THE PROBLEM: What needs transcribing is the line with "Where should I" and every line after it to the end of the records, exactly and alone, with no pictures.

[AVAILABLE DATA — start]

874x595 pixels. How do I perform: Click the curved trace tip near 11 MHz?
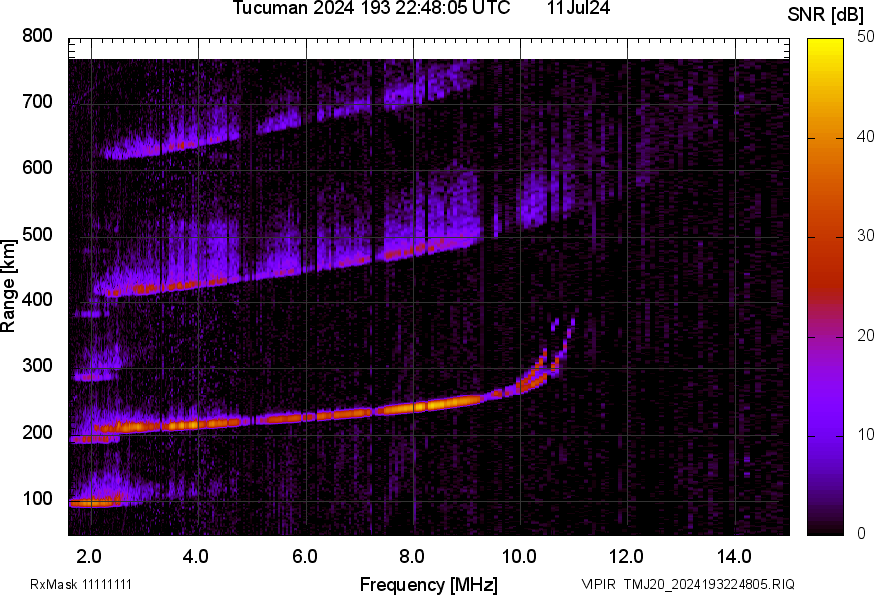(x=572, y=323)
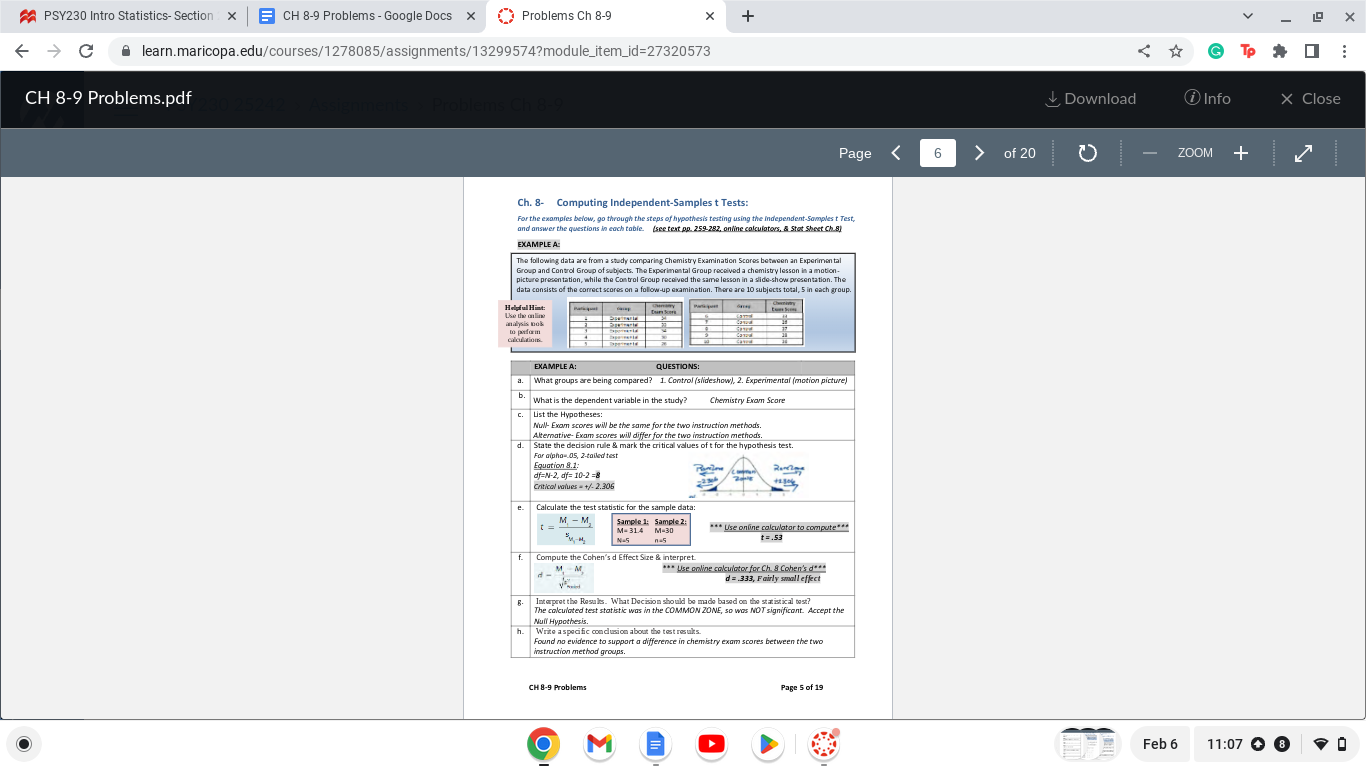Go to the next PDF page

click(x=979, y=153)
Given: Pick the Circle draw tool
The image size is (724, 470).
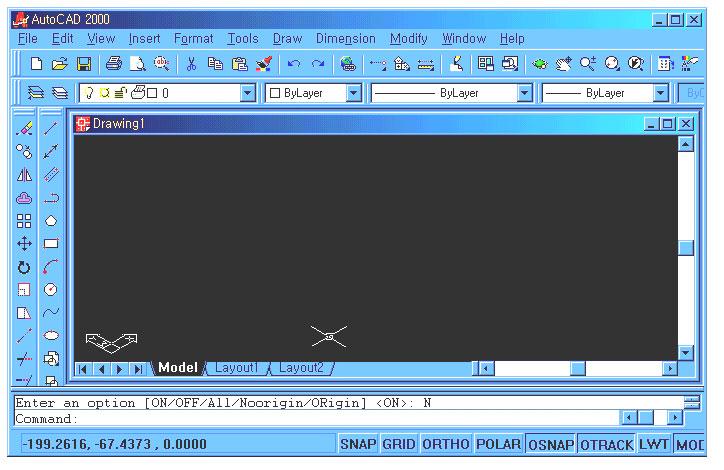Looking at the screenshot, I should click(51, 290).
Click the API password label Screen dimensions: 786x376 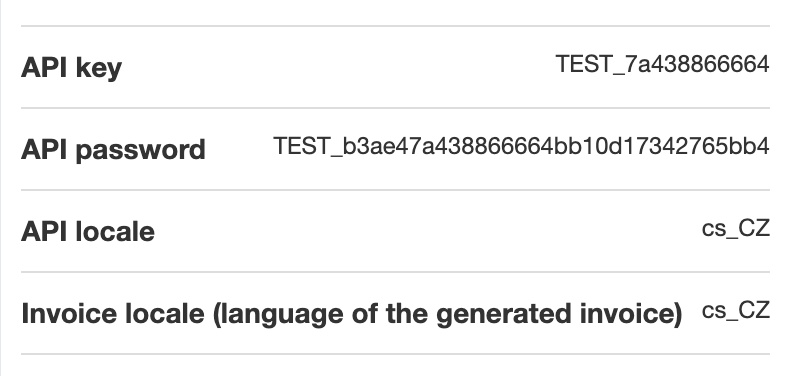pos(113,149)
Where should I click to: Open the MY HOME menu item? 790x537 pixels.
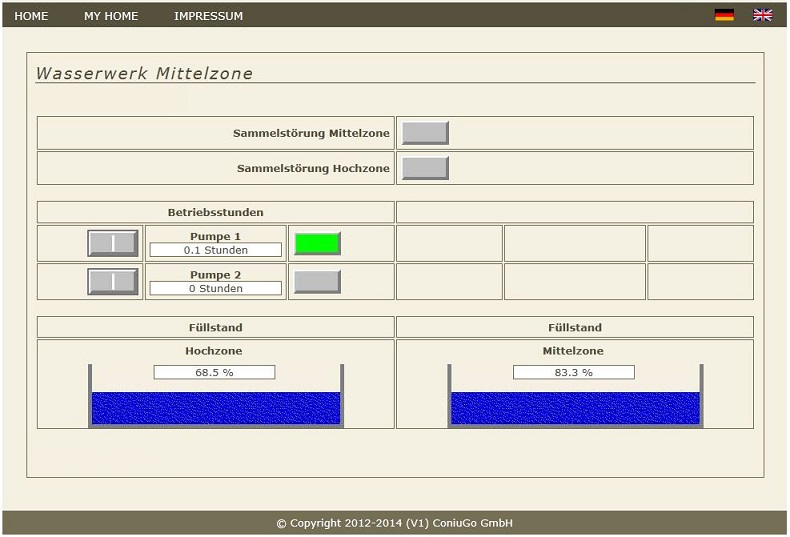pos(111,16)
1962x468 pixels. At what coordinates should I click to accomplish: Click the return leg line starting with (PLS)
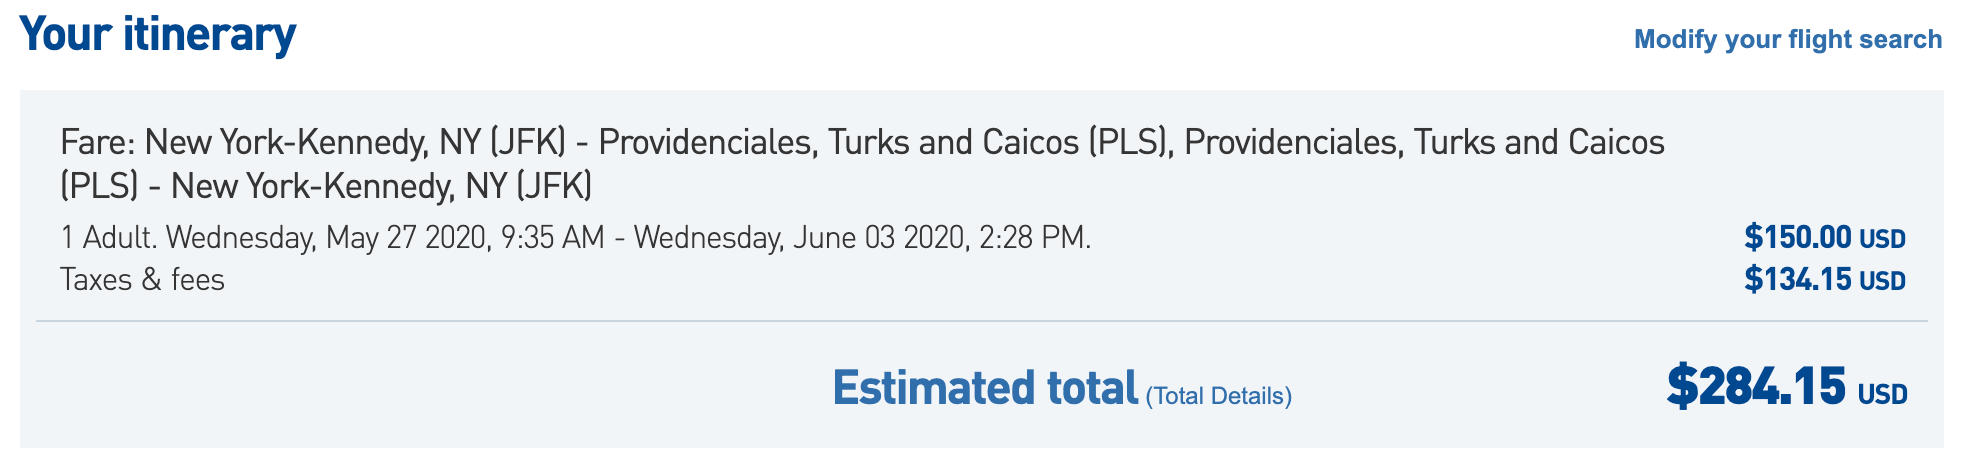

[AVAILABLE DATA — finish]

WRITTEN RESPONSE:
Where should I click to: Open the MY HOME menu item? 790x537 pixels.
pos(111,16)
1962x468 pixels. At what coordinates should I click to accomplish: Click the return leg line starting with (PLS)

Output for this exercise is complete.